By Derek Penwell
On December 8th, 2015 over 60 Muslim, Buddhist, Jewish, Hindu, and Christian faith leaders from across the Louisville Metro area gathered together at Kentucky Refugee Ministries for a press conference. Clare Rutz and I gathered with them to proclaim our support for the welcome of Syrian refugees.
We issued a Position Statement, which over 175 faith leaders have now signed (see below). The joining together of so many voices concerned to welcome the stranger and protect the most vulnerable is an exciting thing for our church and our city.
LOUISVILLE (Dec. 2, 2015) Faith leaders from across the Metro Louisville Community, whose religious traditions contain explicit teachings about welcoming the stranger, and who collectively have decades of positive experience with the refugee community, wish to express our solidarity and pledge our support for those fleeing war and brutality—particularly, those seeking to escape the conflict in Syria.
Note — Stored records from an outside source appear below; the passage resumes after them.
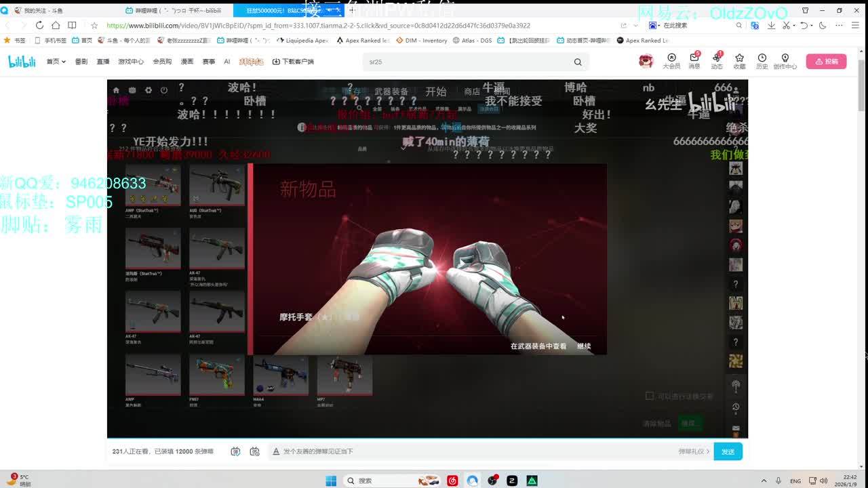The image size is (868, 488).
Task: Click the search magnifier in bilibili search box
Action: [x=578, y=62]
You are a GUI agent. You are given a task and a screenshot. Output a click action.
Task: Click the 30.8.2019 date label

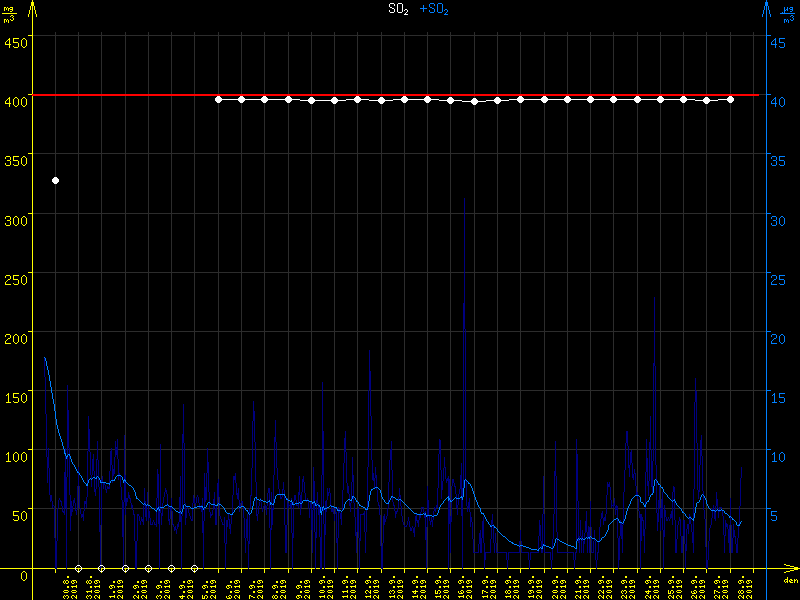tap(67, 587)
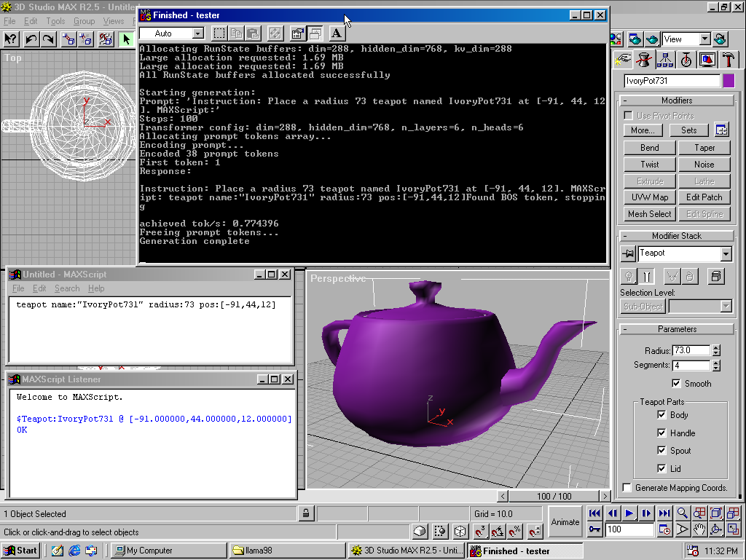Uncheck the Smooth checkbox
This screenshot has width=746, height=560.
click(676, 383)
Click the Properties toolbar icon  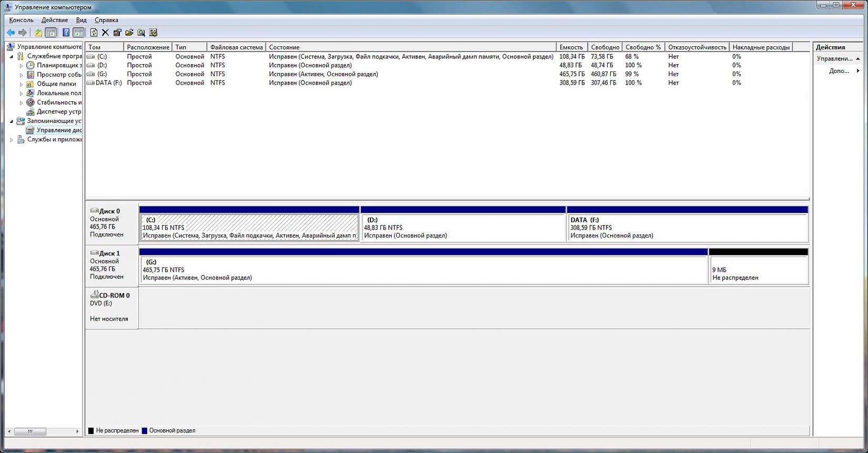[117, 33]
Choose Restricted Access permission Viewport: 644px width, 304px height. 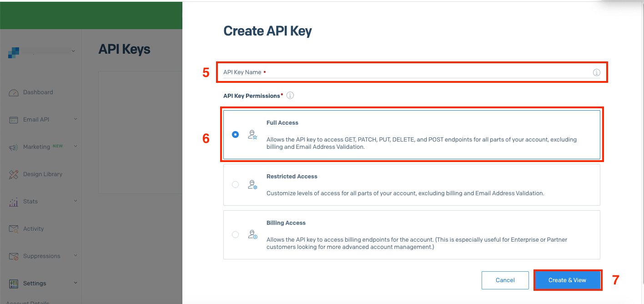(235, 184)

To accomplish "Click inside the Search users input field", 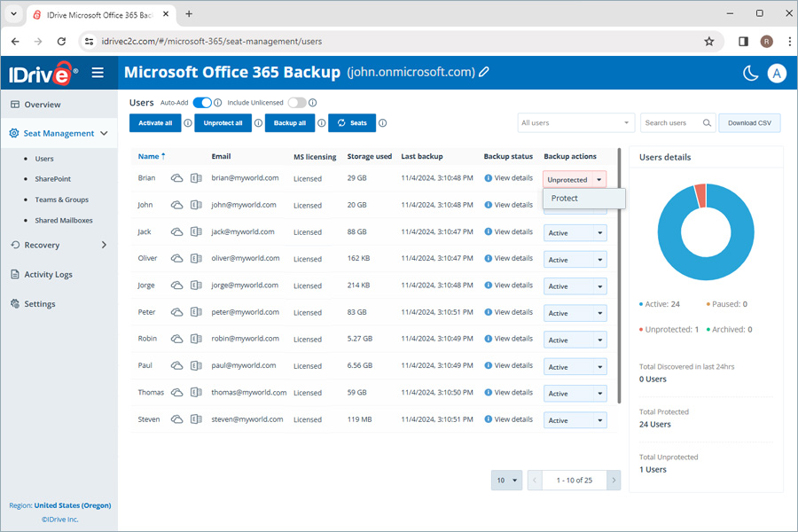I will click(669, 123).
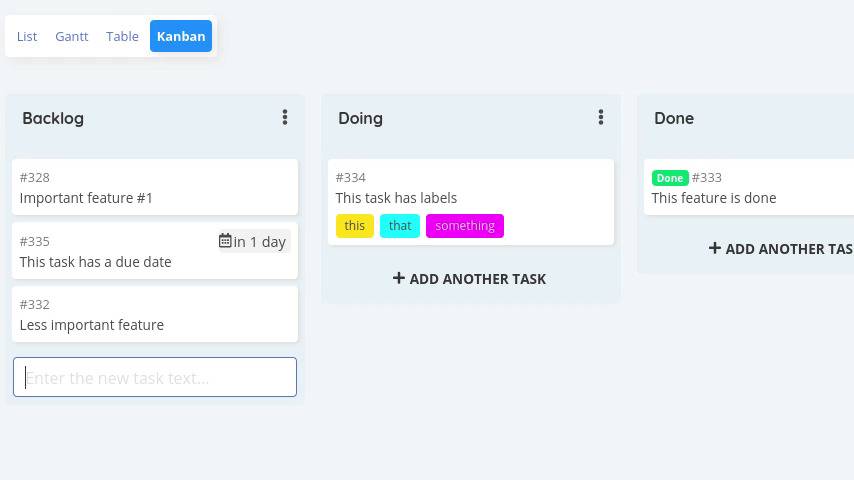The width and height of the screenshot is (854, 480).
Task: Click the 'in 1 day' due date
Action: tap(254, 241)

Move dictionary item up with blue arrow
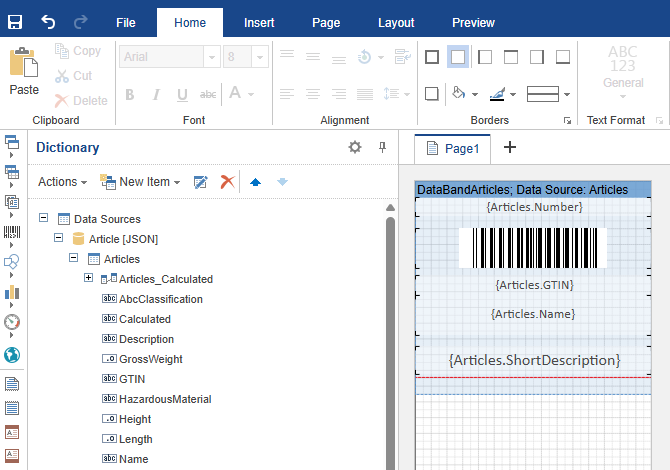256,182
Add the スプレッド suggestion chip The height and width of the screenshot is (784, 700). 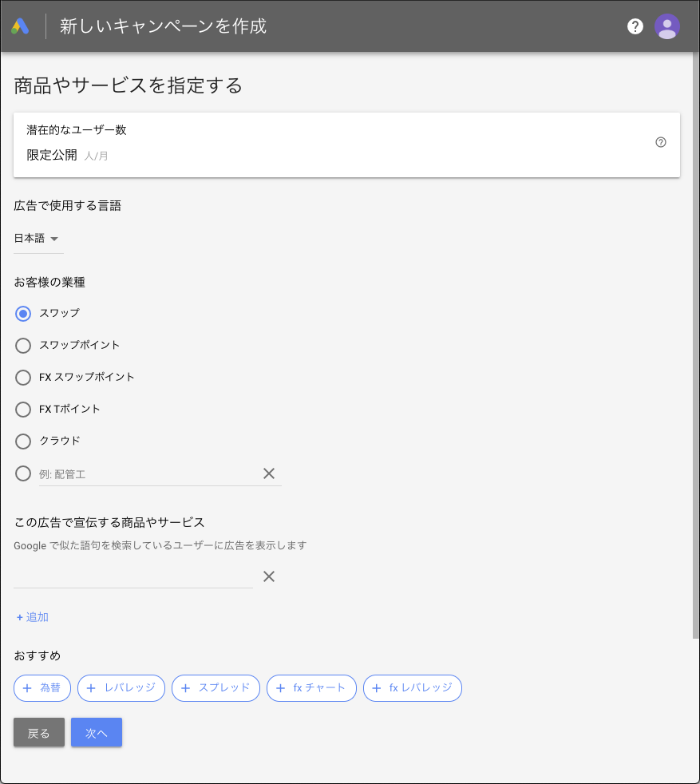pyautogui.click(x=216, y=688)
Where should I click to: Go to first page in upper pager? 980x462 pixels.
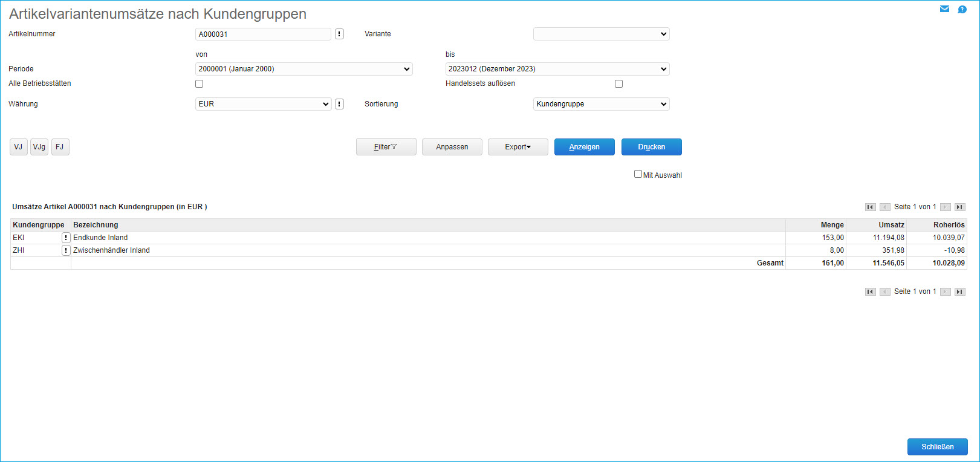(x=870, y=207)
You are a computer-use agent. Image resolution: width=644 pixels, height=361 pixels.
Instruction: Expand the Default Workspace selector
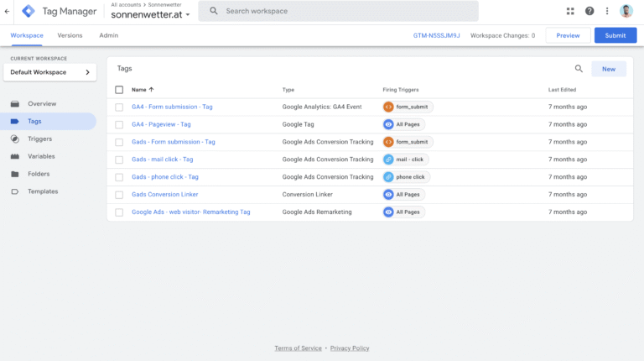pos(50,72)
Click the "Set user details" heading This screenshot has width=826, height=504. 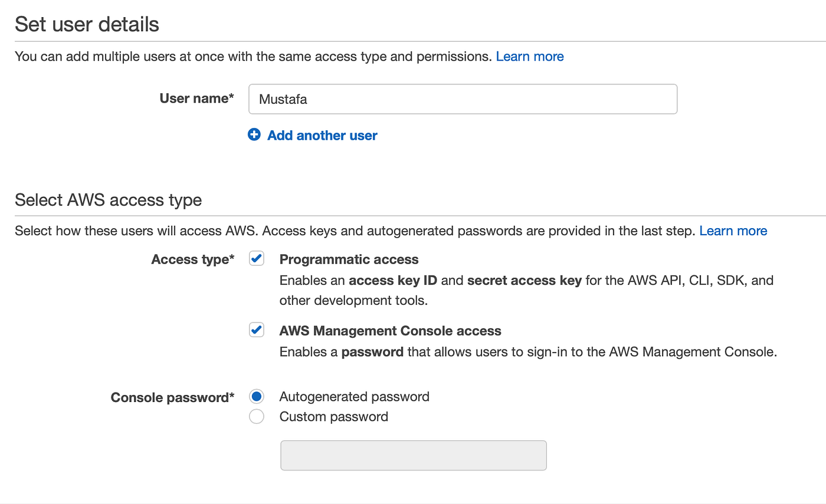(x=87, y=25)
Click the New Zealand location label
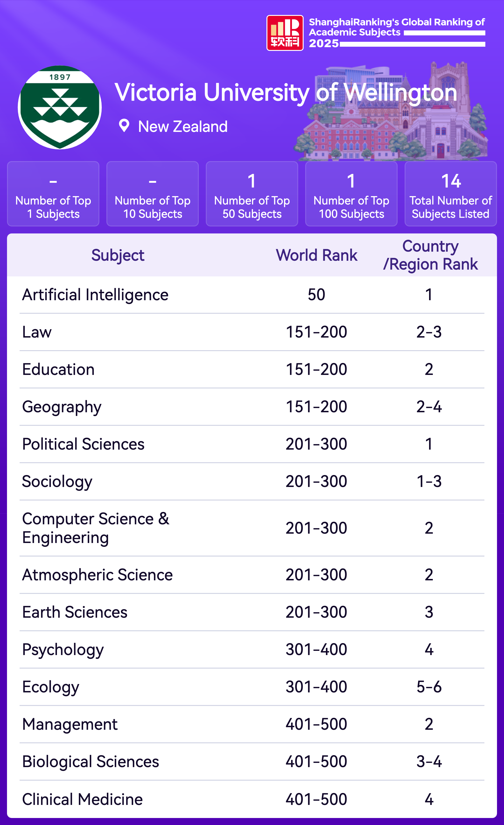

That being the case, we recognize as a moral imperative the continued need to welcome refugees. And though we acknowledge the anxiety present in our culture, as people of faith we resolve not to live in fear.
Therefore, we announce our intention to continue raising awareness of the plight of Syrian refugees by the means available to us not as potential threats to be feared, but as sisters and brothers deserving of our compassion and protection.
We also announce our intention to encourage our separate faith communities to work together to provide the financial and material support necessary to the local agencies whose priority of care extends to the refugee community.
In addition, we call upon our neighbors and fellow citizens to join us in demonstrating compassion and hospitality to refugees, and upon our civic leaders to support such demonstrations of compassion and hospitality.
Without question, much of what binds us together as representatives of various religious communities is our shared commitment to advocating on behalf of those who are most vulnerable. Such a commitment expresses not only the most profound aspects of our faith traditions, but also our conviction that faith itself can bind us together in our common humanity, motivating us to pursue justice and peace for all God’s children.